On September 11, the U.S. Supreme Court granted the Trump administration’s request to lift an injunction that was blocking the enforcement of a new rule dealing with asylum seekers. The court’s order allows the rule to go into effect while legal challenges against it come before the 9th Circuit Court of Appeals and, potentially, the U.S. Supreme Court.
Justice Sotomayor, joined by Justice Ginsburg, wrote a four-page dissent from the U.S. Supreme Court’s decision. The rule in question allows federal agencies to deny asylum applications made by those who traveled through a third country before arriving at the U.S. border after failing to apply for asylum in that third country first. Among the reasons Sotomayor would have left the injunction in place, she argued that the rule violated administrative procedures that give the public time to comment on proposed rules before they take effect. She also suggested that agency explanations of the rule might fail the arbitrary-or-capricious test, which requires courts to invalidate rules that are arbitrary, capricious, an abuse of discretion, or contrary to law.

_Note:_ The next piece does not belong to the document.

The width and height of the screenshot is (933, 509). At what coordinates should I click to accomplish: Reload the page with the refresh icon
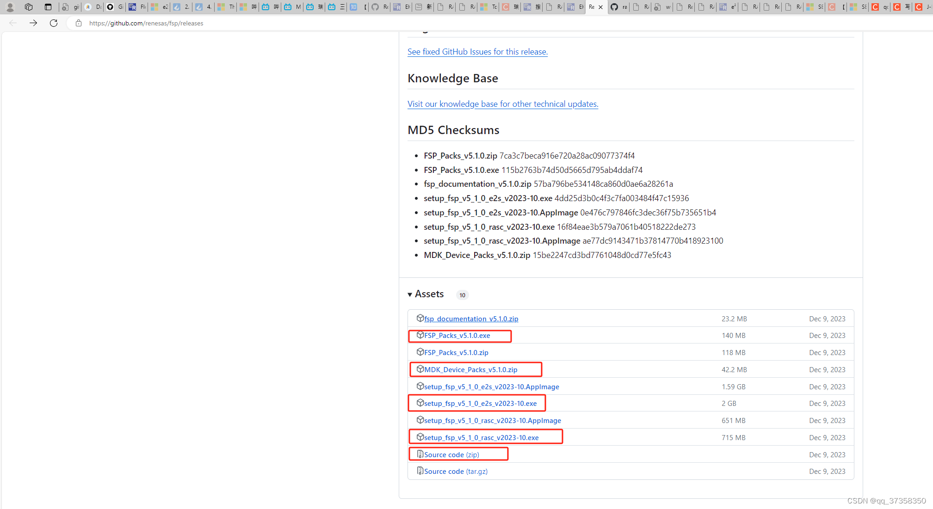coord(54,23)
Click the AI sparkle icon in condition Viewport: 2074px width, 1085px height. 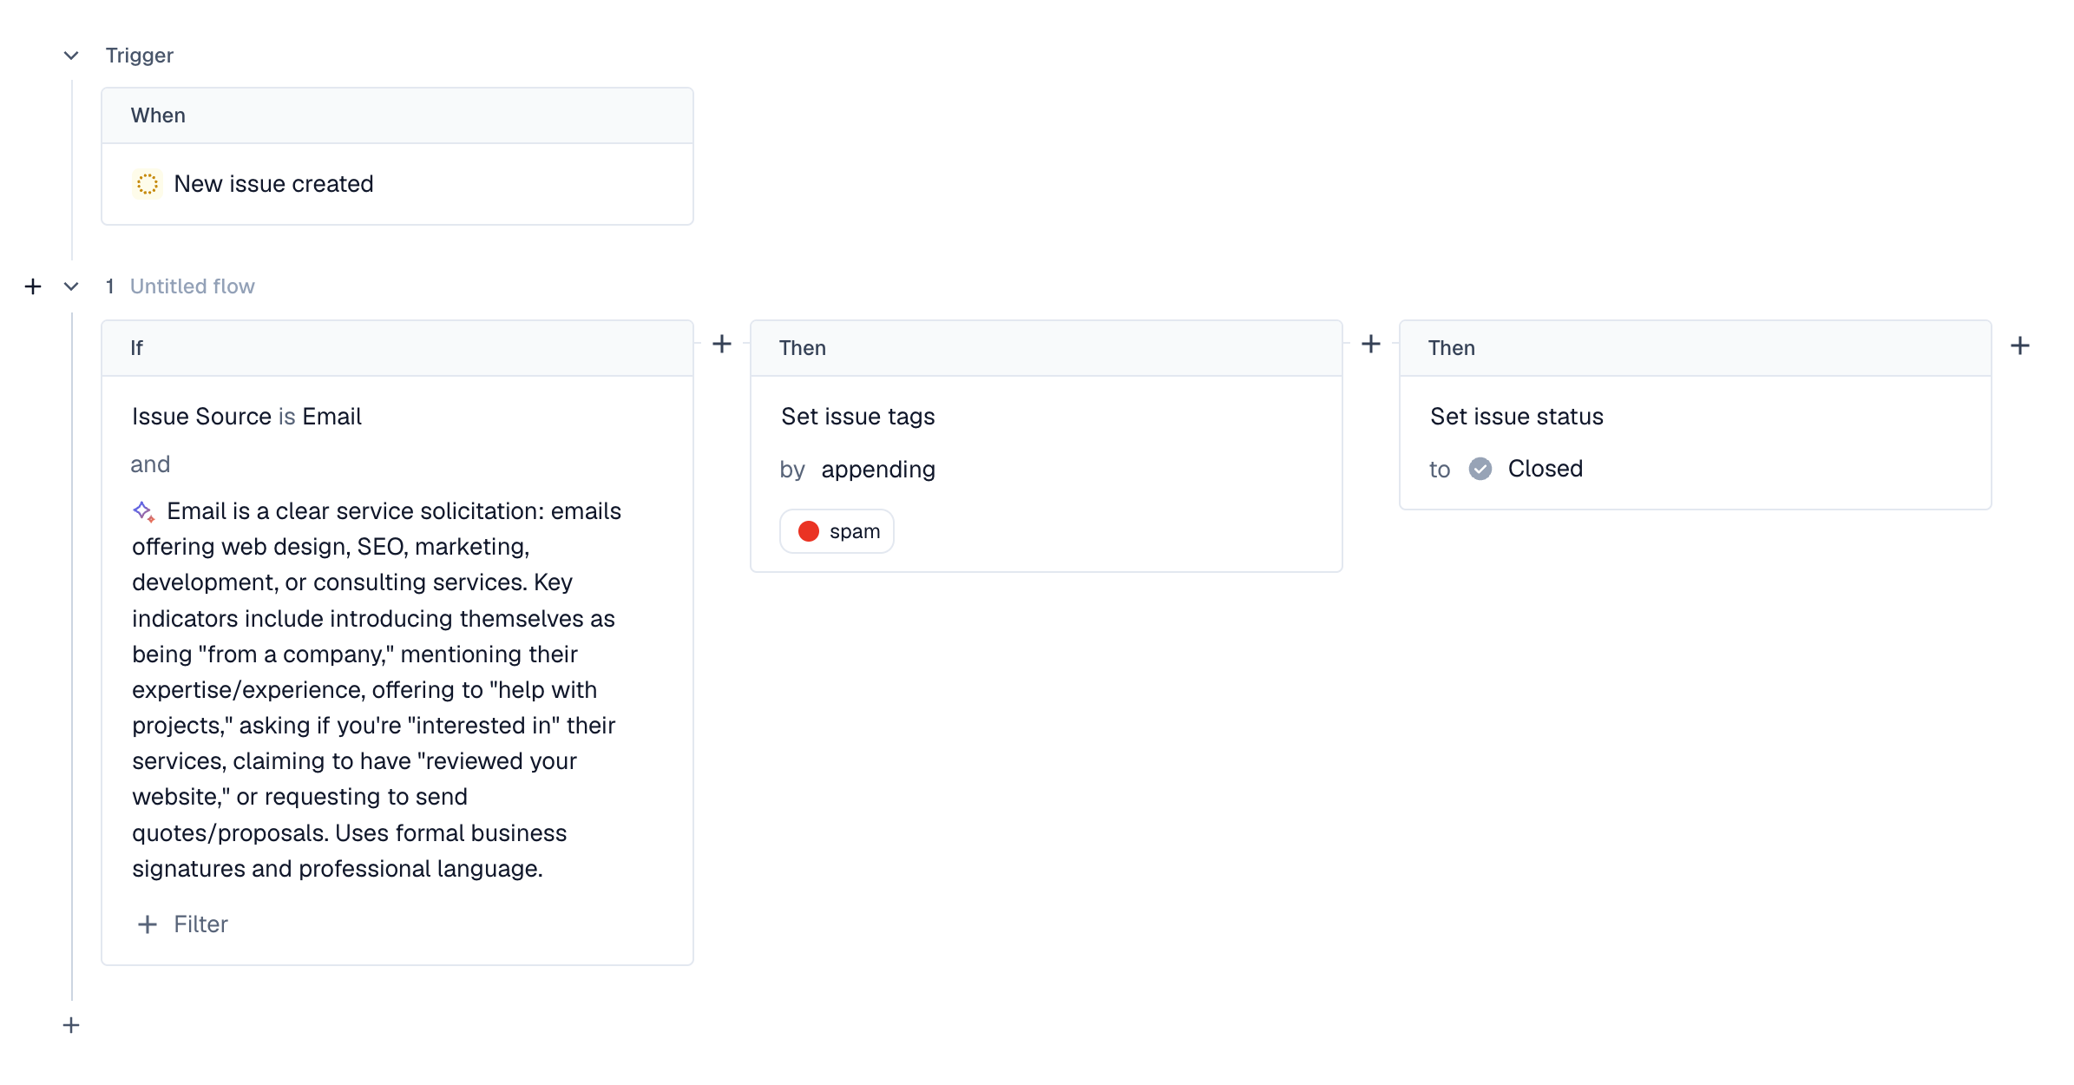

In the government’s request for a stay from the Supreme Court, U.S. Solicitor General Noel Francisco argued that the rule involved foreign affairs and was not subject to the notice and comment procedures required by the Administrative Procedure Act (APA). The agencies that issued the asylum rule argued that immigration enforcement challenges on the southern border allowed them to issue the rule under the APA’s good cause exception to notice-and-comment procedures. The good cause exception allows agencies to issue rules without waiting for public comment if those procedures would be “impracticable, unnecessary, or contrary to the public interest.”
On September 9, Judge Jon S. Tigar of the U.S. District Court for the Northern District of California had restored the nationwide injunction against the asylum rule. He had originally issued a nationwide injunction against the rule in July, but the 9th Circuit Court of Appeals narrowed its scope to only those states within the 9th Circuit in an August ruling.
Judge Tigar argued that he had to block the asylum rule nationwide. He said organizations that help asylum seekers with offices in several states would otherwise have to spend money and time figuring out whether a particular applicant was covered by a narrower injunction.